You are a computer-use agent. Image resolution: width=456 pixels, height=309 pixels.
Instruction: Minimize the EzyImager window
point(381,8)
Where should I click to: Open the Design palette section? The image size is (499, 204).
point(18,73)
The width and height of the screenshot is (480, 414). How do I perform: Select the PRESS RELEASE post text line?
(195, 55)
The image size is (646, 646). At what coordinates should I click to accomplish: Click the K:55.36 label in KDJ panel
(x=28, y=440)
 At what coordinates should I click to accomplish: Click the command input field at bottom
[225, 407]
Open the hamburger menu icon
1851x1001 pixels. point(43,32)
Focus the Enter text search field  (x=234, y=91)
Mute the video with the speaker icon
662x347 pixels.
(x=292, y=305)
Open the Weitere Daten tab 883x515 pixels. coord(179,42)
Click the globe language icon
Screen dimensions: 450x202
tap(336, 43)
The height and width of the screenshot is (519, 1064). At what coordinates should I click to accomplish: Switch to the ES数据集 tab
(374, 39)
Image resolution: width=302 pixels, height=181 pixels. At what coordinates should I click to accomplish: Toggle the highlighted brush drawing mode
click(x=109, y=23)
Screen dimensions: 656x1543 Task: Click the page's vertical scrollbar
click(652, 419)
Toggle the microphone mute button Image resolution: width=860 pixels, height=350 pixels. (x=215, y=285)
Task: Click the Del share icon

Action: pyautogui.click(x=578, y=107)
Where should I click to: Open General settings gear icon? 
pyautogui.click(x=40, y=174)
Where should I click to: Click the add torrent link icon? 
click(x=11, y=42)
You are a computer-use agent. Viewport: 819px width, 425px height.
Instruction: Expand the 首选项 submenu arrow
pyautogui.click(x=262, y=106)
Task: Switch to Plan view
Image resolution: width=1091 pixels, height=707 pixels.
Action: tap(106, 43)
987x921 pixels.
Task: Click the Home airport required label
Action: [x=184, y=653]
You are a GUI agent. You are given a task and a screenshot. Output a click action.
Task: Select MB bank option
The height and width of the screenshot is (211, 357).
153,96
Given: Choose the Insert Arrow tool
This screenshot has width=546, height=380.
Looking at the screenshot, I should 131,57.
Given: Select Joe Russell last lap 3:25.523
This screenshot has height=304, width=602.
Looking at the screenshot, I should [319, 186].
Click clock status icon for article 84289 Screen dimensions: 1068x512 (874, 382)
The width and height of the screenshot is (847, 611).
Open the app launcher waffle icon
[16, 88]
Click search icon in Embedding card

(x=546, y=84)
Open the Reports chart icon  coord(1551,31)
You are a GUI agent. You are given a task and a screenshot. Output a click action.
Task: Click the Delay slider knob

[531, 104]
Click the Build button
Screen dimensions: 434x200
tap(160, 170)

EXERCISE BRIEF: Give every non-blank line of the items as a Markdown table with the columns Number and Record line, numbering the rows in order.

THE ANSWER:
| Number | Record line |
|---|---|
| 1 | You are a computer-use agent. Image resolution: width=456 pixels, height=309 pixels. |
| 2 | Instruction: Minimize the EzyImager window |
| 3 | point(381,8) |
| 4 | Where should I click to: Open the Design palette section? The image size is (499, 204). |
| 5 | point(18,73) |
| 6 | The width and height of the screenshot is (480, 414). How do I perform: Select the PRESS RELEASE post text line? |
| 7 | (195, 55) |
| 8 | The image size is (646, 646). At what coordinates should I click to accomplish: Click the K:55.36 label in KDJ panel |
| 9 | (x=28, y=440) |
| 10 |  At what coordinates should I click to accomplish: Click the command input field at bottom |
| 11 | [225, 407] |
| 12 | Open the hamburger menu icon |
| 13 | 1851x1001 pixels. point(43,32) |
| 14 | Focus the Enter text search field  (x=234, y=91) |
| 15 | Mute the video with the speaker icon |
| 16 | 662x347 pixels. |
| 17 | (x=292, y=305) |
| 18 | Open the Weitere Daten tab 883x515 pixels. coord(179,42) |
| 19 | Click the globe language icon |
| 20 | Screen dimensions: 450x202 |
| 21 | tap(336, 43) |
| 22 | The height and width of the screenshot is (519, 1064). At what coordinates should I click to accomplish: Switch to the ES数据集 tab |
| 23 | (374, 39) |
| 24 | Image resolution: width=302 pixels, height=181 pixels. At what coordinates should I click to accomplish: Toggle the highlighted brush drawing mode |
| 25 | click(x=109, y=23) |
| 26 | Screen dimensions: 656x1543 Task: Click the page's vertical scrollbar |
| 27 | click(652, 419) |
| 28 | Toggle the microphone mute button Image resolution: width=860 pixels, height=350 pixels. (x=215, y=285) |
| 29 | Task: Click the Del share icon |
| 30 | Action: pyautogui.click(x=578, y=107) |
| 31 | Where should I click to: Open General settings gear icon?  |
| 32 | pyautogui.click(x=40, y=174) |
| 33 | Where should I click to: Click the add torrent link icon?  |
| 34 | click(x=11, y=42) |
| 35 | You are a computer-use agent. Viewport: 819px width, 425px height. |
| 36 | Instruction: Expand the 首选项 submenu arrow |
| 37 | pyautogui.click(x=262, y=106) |
| 38 | Task: Switch to Plan view |
| 39 | Image resolution: width=1091 pixels, height=707 pixels. |
| 40 | Action: tap(106, 43) |
| 41 | 987x921 pixels. |
| 42 | Task: Click the Home airport required label |
| 43 | Action: [x=184, y=653] |
| 44 | You are a GUI agent. You are given a task and a screenshot. Output a click action. |
| 45 | Task: Select MB bank option |
| 46 | The height and width of the screenshot is (211, 357). |
| 47 | 153,96 |
| 48 | Given: Choose the Insert Arrow tool |
| 49 | This screenshot has width=546, height=380. |
| 50 | Looking at the screenshot, I should 131,57. |
| 51 | Given: Select Joe Russell last lap 3:25.523 |
| 52 | This screenshot has height=304, width=602. |
| 53 | Looking at the screenshot, I should [319, 186]. |
| 54 | Click clock status icon for article 84289 Screen dimensions: 1068x512 (874, 382) |
| 55 | The width and height of the screenshot is (847, 611). |
| 56 | Open the app launcher waffle icon |
| 57 | [16, 88] |
| 58 | Click search icon in Embedding card |
| 59 | (x=546, y=84) |
| 60 | Open the Reports chart icon  coord(1551,31) |
| 61 | You are a GUI agent. You are given a task and a screenshot. Output a click action. |
| 62 | Task: Click the Delay slider knob |
| 63 | [531, 104] |
| 64 | Click the Build button |
| 65 | Screen dimensions: 434x200 |
| 66 | tap(160, 170) |